[[ Entries provided open ]]

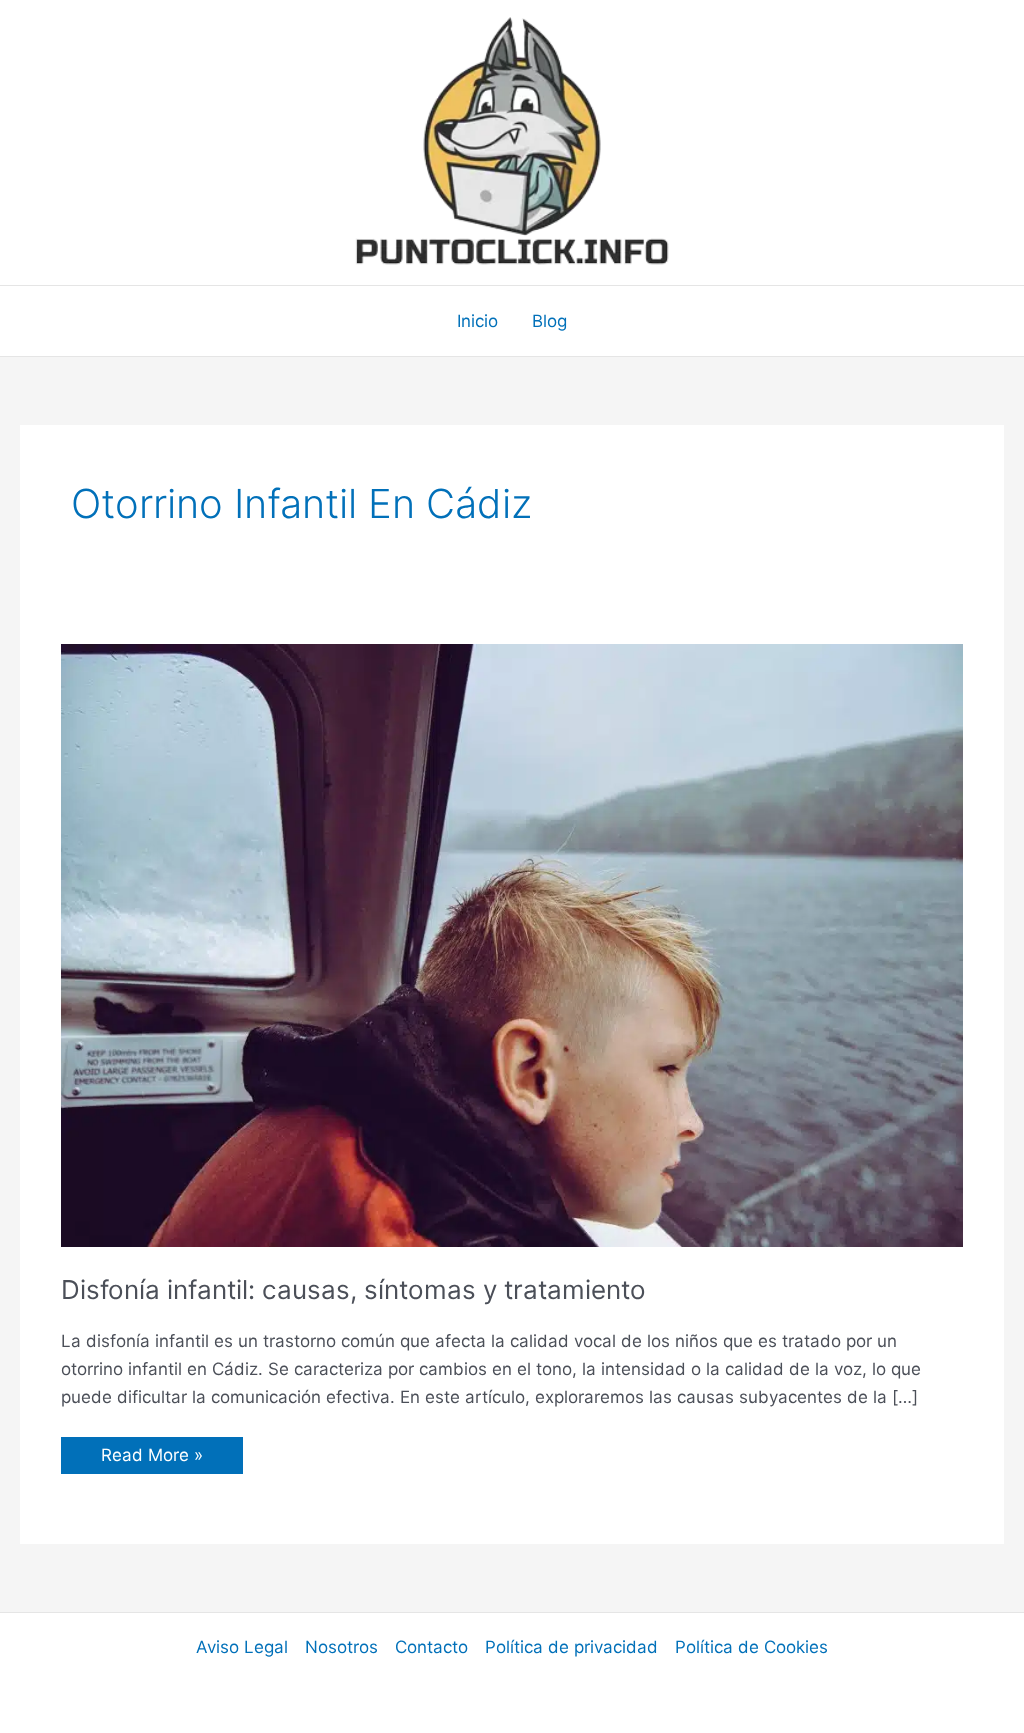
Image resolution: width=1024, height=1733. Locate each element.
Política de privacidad (571, 1647)
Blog (549, 321)
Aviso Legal (242, 1647)
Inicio (477, 321)
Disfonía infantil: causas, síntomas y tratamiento (353, 1289)
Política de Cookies (751, 1647)
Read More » (151, 1459)
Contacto (431, 1647)
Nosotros (341, 1647)
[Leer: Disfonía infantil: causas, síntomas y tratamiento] (512, 944)
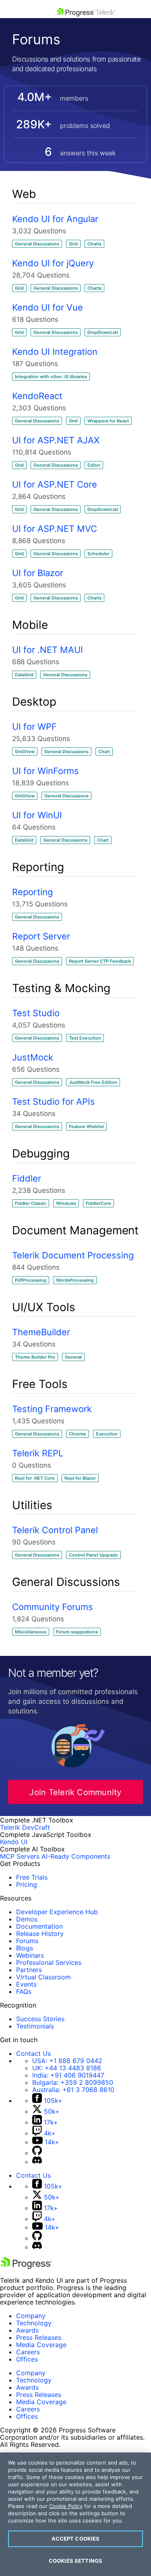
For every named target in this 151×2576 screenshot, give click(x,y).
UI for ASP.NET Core (54, 484)
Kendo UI (13, 1842)
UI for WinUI (37, 815)
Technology (34, 2323)
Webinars (30, 1955)
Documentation (39, 1926)
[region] (75, 2514)
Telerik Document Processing (73, 1255)
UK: (66, 2068)
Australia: (73, 2089)
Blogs (24, 1948)
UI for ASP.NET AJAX (55, 440)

[[ Entries provided closed ]]

What you have to do
With the line containing "Documentation (39, 1926)" as the start and the last line of the listing as the end, restate that stretch word for word and nothing else.

Answer to the problem
Documentation (39, 1926)
[region] (75, 2514)
Telerik Document Processing (73, 1255)
UK: (66, 2068)
Australia: (73, 2089)
Blogs (24, 1948)
UI for ASP.NET AJAX (55, 440)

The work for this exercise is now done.